AVAILABLE DATA:
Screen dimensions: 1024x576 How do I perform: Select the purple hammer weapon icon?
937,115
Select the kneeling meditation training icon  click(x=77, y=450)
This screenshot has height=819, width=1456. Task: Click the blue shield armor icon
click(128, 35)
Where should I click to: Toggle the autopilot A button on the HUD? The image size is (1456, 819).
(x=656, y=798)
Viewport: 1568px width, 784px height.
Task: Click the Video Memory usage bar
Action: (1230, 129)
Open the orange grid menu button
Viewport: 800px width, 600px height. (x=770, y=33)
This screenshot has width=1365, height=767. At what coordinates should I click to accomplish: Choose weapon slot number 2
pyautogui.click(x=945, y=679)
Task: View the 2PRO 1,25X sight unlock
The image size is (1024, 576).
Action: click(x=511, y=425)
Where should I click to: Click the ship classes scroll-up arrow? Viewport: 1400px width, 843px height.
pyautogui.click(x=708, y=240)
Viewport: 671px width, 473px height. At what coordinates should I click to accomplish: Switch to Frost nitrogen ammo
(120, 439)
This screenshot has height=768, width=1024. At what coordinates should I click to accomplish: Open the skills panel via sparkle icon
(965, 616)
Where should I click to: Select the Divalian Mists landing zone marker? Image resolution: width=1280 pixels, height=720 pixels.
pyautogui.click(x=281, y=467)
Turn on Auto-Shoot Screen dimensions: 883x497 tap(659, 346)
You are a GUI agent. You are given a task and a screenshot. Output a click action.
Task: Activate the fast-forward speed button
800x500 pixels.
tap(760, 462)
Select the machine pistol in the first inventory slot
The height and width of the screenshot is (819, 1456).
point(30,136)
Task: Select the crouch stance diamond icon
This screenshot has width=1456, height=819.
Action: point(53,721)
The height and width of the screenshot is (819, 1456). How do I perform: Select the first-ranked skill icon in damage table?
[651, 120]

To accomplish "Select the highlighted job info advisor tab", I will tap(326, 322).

JOB: Reproduce the records above word for word, from their first line through the line that contains "pyautogui.click(x=708, y=240)", including that line.

THE ANSWER:
Screen dimensions: 1024x576 How do I perform: Select the purple hammer weapon icon?
937,115
Select the kneeling meditation training icon  click(x=77, y=450)
This screenshot has height=819, width=1456. Task: Click the blue shield armor icon
click(128, 35)
Where should I click to: Toggle the autopilot A button on the HUD? The image size is (1456, 819).
(x=656, y=798)
Viewport: 1568px width, 784px height.
Task: Click the Video Memory usage bar
Action: (1230, 129)
Open the orange grid menu button
Viewport: 800px width, 600px height. (x=770, y=33)
This screenshot has width=1365, height=767. At what coordinates should I click to accomplish: Choose weapon slot number 2
pyautogui.click(x=945, y=679)
Task: View the 2PRO 1,25X sight unlock
The image size is (1024, 576).
Action: click(x=511, y=425)
Where should I click to: Click the ship classes scroll-up arrow? Viewport: 1400px width, 843px height.
pyautogui.click(x=708, y=240)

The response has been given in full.